Problem A:
Answer these questions from the eye sign thread, one line each:
(i) Where in the eye does ERIC K's friend say the sign should be for a good breeder?
(ii) What kind of tail does lawman say he likes?
(iii) According to lawman, what do the eyes tell him about a bird?
Problem B: Repeat word for word the part of the eye sign thread that opens with the words containing "Well my theory" and closes with "eye signs together.".

Text extract:
********
# eye sign ?



## ERIC K (Mar 29, 2010)

does anyone here use eye sign to pick breeders or racers. I picked up an old book on the subject and want to ask around to get some tips when looking at the eye. a friend of mine said he looks at the eyes and if the sign is at or near 2 o'clock in the eye it would be a good breeder. If the sing is at 7 o' clock it would be a racer.


----------



## lawman (Jul 19, 2005)

ERIC K said:


> does anyone here use eye sign to pick breeders or racers. I picked up an old book on the subject and want to ask around to get some tips when looking at the eye. a friend of mine said he looks at the eyes and if the sign is at or near 2 o'clock in the eye it would be a good breeder. If the sing is at 7 o' clock it would be a racer.


Well my theory of eye sign is simple, "it takes two"!

with that said the eyes tell me if a bird is in good health, but cannot by themselves tell you if you have a good breeder or racer. 

you must have the total package for it to go into my stock loft, good wing, back. chest, tail, ( i like a thin tail) health and then lastly I look at the eye.

the yellows i try to put back on pearls or other yellows, the pearls will occasionaly go back on another pearl but I try to avoid it, I dont like the washed out eye sign that occasionaly comes from breeding like eye signs together.
********
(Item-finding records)
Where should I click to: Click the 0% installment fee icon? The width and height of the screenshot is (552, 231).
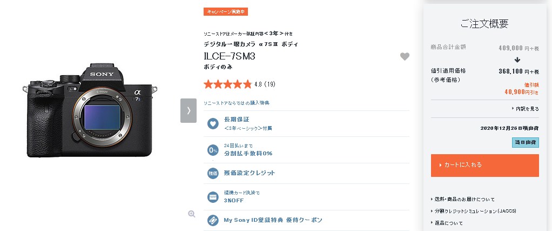[x=213, y=150]
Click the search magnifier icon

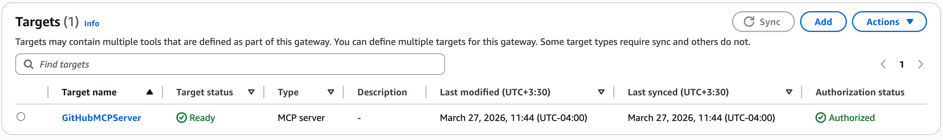[29, 65]
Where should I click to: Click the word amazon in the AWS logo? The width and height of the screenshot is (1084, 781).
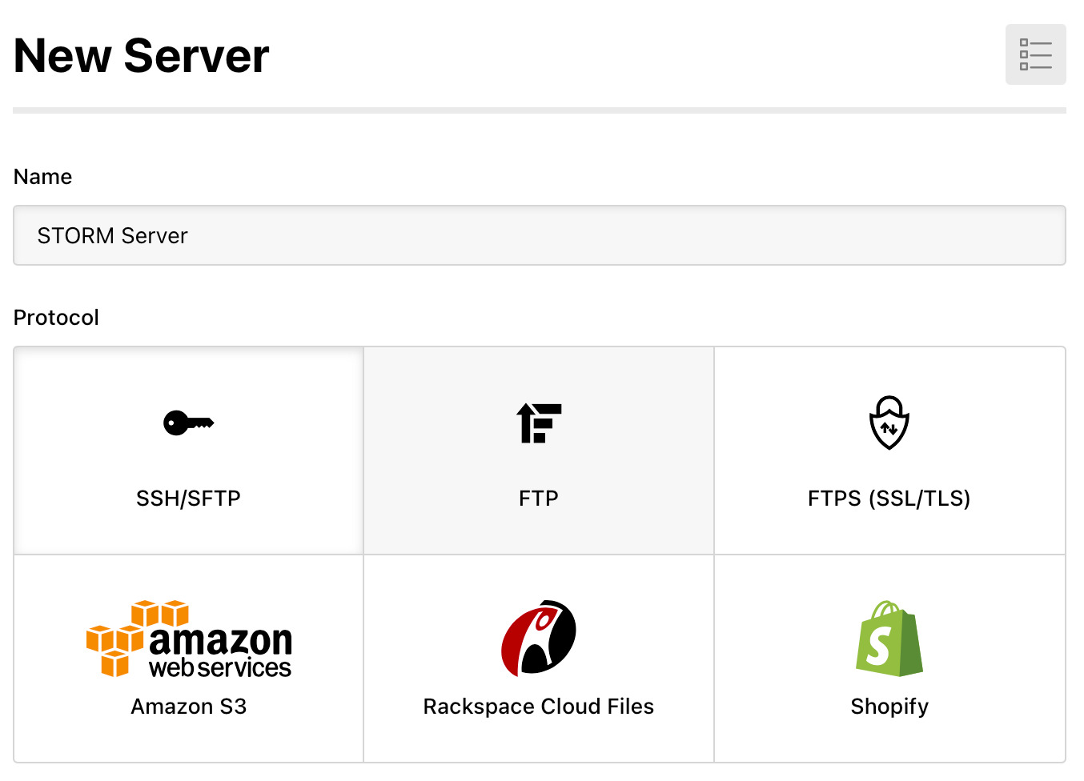221,641
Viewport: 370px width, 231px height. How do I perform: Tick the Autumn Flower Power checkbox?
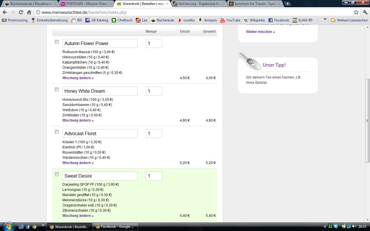point(57,42)
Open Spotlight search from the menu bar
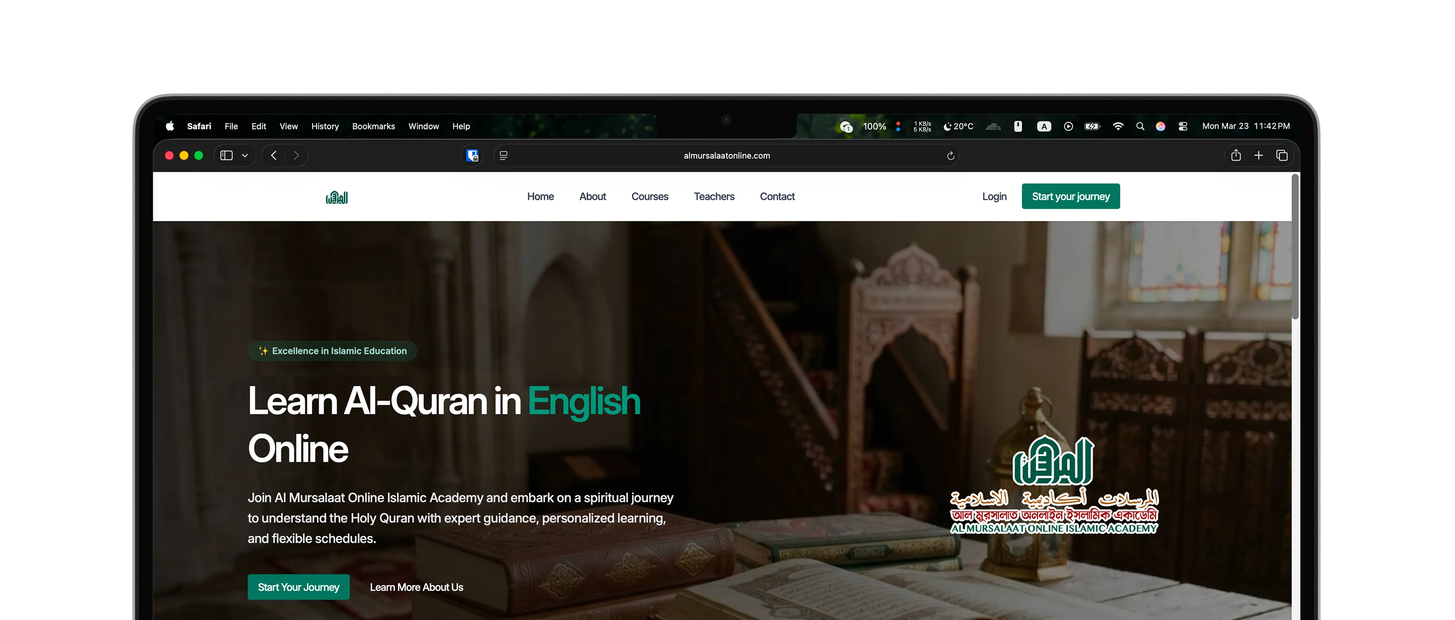Image resolution: width=1455 pixels, height=620 pixels. 1140,126
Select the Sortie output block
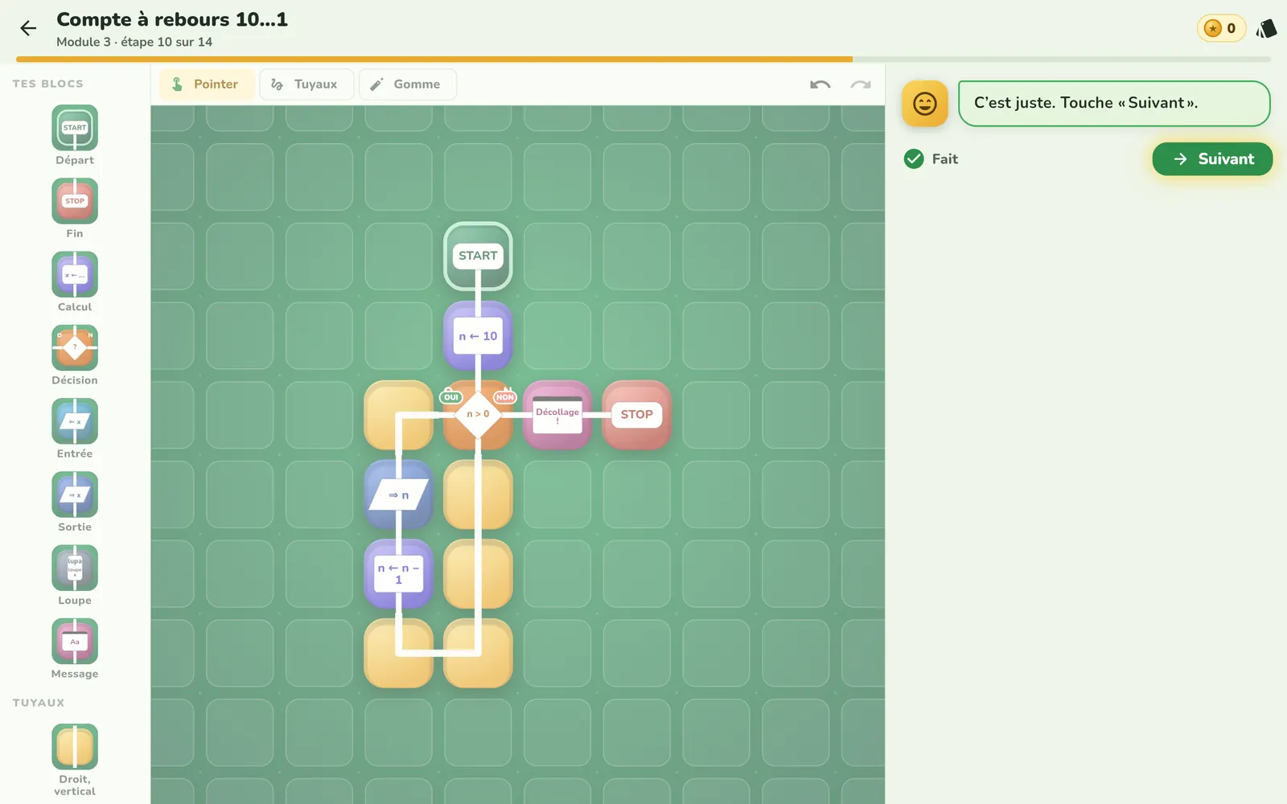 pos(75,494)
********
Finished answer A:
(i) At or near 2 o'clock.
(ii) A thin tail.
(iii) Whether the bird is in good health.

Finished answer B:
Well my theory of eye sign is simple, "it takes two"!

with that said the eyes tell me if a bird is in good health, but cannot by themselves tell you if you have a good breeder or racer. 

you must have the total package for it to go into my stock loft, good wing, back. chest, tail, ( i like a thin tail) health and then lastly I look at the eye.

the yellows i try to put back on pearls or other yellows, the pearls will occasionaly go back on another pearl but I try to avoid it, I dont like the washed out eye sign that occasionaly comes from breeding like eye signs together.